Given instruction – Count how many lines in the items below contain the word "Task". Reply with the number alone.

--- start of Items ---

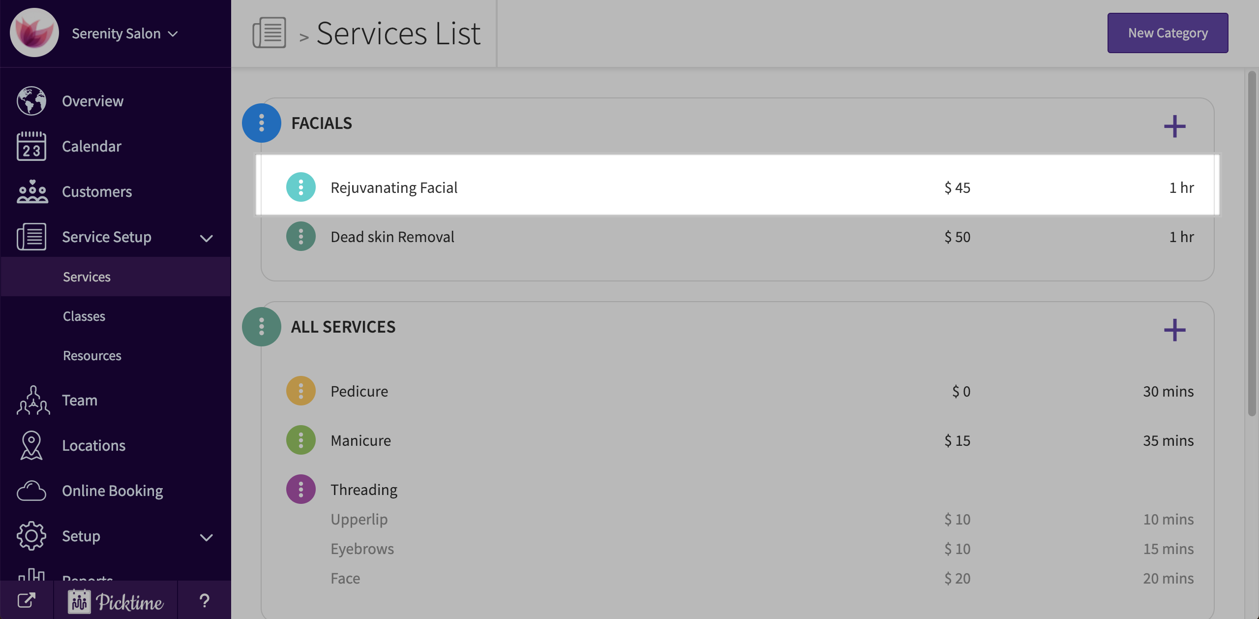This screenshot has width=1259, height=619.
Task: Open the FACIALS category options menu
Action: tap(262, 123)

--- end of Items ---
--- start of Items ---

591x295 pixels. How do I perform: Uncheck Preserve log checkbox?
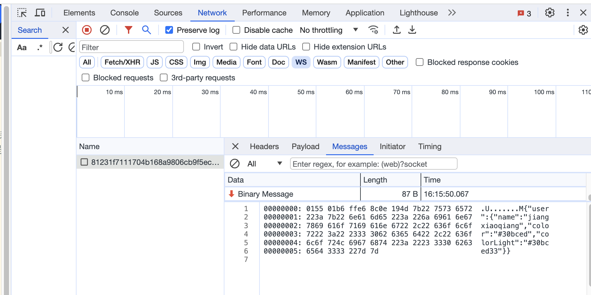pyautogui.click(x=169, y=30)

--- end of Items ---
--- start of Items ---

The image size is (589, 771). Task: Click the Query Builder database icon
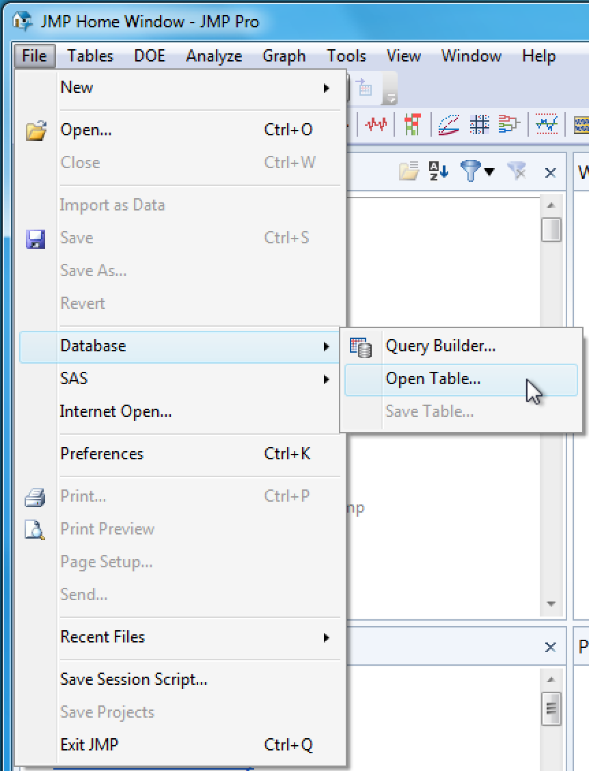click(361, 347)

--- end of Items ---

Full solution – 2